Artikel 23, lid 23.2.1, luidt:

"Voor zover de gronden binnen het plangebied mogen worden gebruikt voor bedrijven, waaronder begrepen de beroepen- en bedrijven aan huis, zijn slechts de volgende categorieën bedrijven toegestaan:

a. in geval van activiteiten die aanpandig zijn aan woningen, zijn uitsluitend bedrijven toegestaan die in de bij deze regels behorende Staat van Bedrijfsactiviteiten - functiemenging vallen onder categorie A;

[…]"

6.3.    De woonboot van [appellant sub 1] is gelegen aan de [locatie1] in Amsterdam, waar de bestemming "Water" met functieaanduiding "specifieke vorm van water - 18" geldt. De woonboot van [appellant sub 2] is gelegen aan de [locatie 2] in Amsterdam, waar de bestemming "Water" met functieaanduiding "specifieke vorm van water - 12" geldt. Uitgaande van artikel 17, lid 17.1, van de planregels in samenhang met artikel 1, lid 1.9, en artikel 1, lid 1.41, van de planregels is het toegestaan om binnen de bestemming "Water" met deze functieaanduidingen een bed and breakfast te exploiteren. Op grond van artikel 23, lid 23.2.1, van de planregels is het echter niet toegestaan om een bed and breakfast te exploiteren, omdat een bed and breakfast niet is vermeld op de Staat van Bedrijfsactiviteiten - functiemenging, als bedoeld in artikel 23, lid 23.2.1, van de planregels. Ter zitting heeft de raad toegelicht dat een bed and breakfast ook op die de Staat van Bedrijfsactiviteiten - functiemenging had moeten worden vermeld.

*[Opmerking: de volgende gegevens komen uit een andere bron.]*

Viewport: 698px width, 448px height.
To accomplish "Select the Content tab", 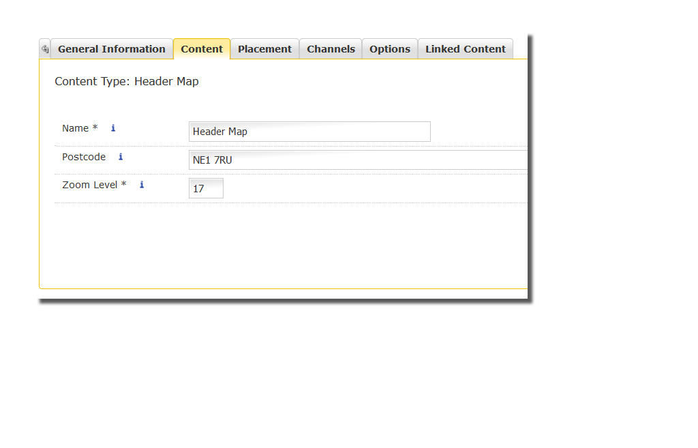I will coord(202,49).
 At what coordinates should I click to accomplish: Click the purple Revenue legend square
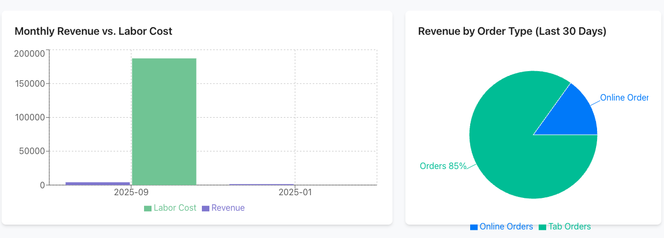pos(206,208)
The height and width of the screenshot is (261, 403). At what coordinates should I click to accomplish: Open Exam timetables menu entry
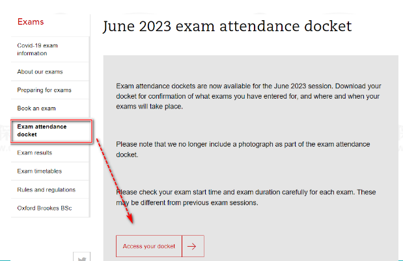tap(39, 171)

Gelet op het voorgaande ziet de Afdeling aanleiding voor het oordeel dat het plan in zoverre onzorgvuldig is voorbereid en in strijd is met artikel 3:2 van de Awb.

Het betoog slaagt.

Woonschip

7.    [appellant sub 1] stelt verder dat de gewijzigde omschrijving van het begrip "woonschip" niet in overeenstemming is met de begrippen zoals die worden gehanteerd in de andere Amsterdamse regelingen, zoals het bestemmingsplan Oostelijk havengebied Noord en de beleidsnotitie woonboten en oevergebruik. Door het verwijderen van de term "van origine varend schip" in de begripsomschrijving valt een nieuwbouwwoonschip volgens [appellant sub 1] binnen de omschrijvingen van het begrip "woonschip". [appellant sub 1] stelt dat haar privacy zal worden aangetast als gevolg van het toestaan van nieuwbouwwoonschepen, omdat nieuwbouwwoonschepen hoger en met meer ramen worden gebouwd dan van origine varende schepen.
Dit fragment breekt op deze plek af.